I’m not sad—not at all. Scared, yes. Scared about how completely he’s nestled beneath my skin, and by how quickly he’s done it. But I’m not sad. Any lingering hurt from Ben’s visit was gone soon after Jake took me to bed.

As my thoughts drift and meander, so does the piece, and I skip over some sections and repeat others. Mainly, it flows in an almost hypnotic continuum, and soon, my mind quiets and settles—although he never leaves it entirely. What secrets could undo what I feel for him? It frightens me to think of them, and so I don’t. I focus on the music instead. I remember what he did to my body instead. The sounds of his pleasure as he fucked me into the bed. A small, desperate moan escapes my lips.

Finally, my fingers slow to a natural stop.

When I sense movement behind me, I whip around to see he’s standing at the top of the stairs. He’s pulled his boxers on, but they’re tight and do nothing to quell the rush of lust that hits me at the sight of him there.

“Sorry. I didn’t mean to wake you up.”

“How come I had no fucking idea you could do that?”

“It’s never come up.” I shrug slightly, smiling. “How long have you been standing there?”

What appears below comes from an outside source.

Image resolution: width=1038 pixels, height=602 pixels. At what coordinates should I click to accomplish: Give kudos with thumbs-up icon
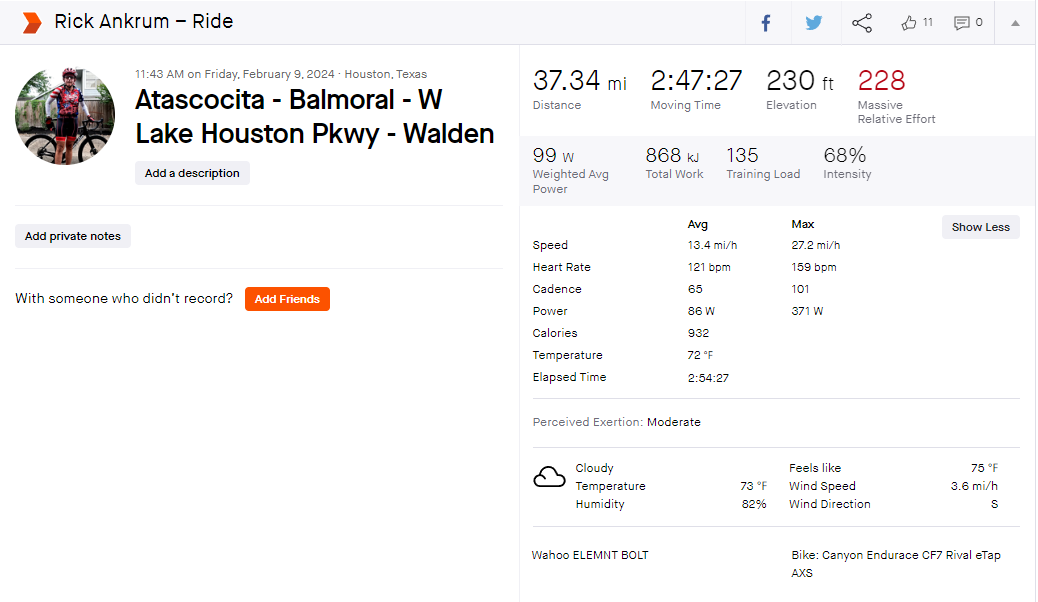(x=908, y=23)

“Long enough to know you have very talented hands. But I suppose I knew that already.” He comes toward me. The moonlight illuminates him a little more as he moves across the attic room, and I almost gasp out loud at how gorgeous he looks. Sleepy and more than a little aroused. He’s breathtaking, but there’s a danger to his beauty, I’ve always thought. It heightens it, turns it into something else—something darker and more intoxicating.

When he stops behind me, I lean back against him with a sigh. A second later, I feel his mouth at my neck.

“What was that?” he asks. “Sounded familiar.”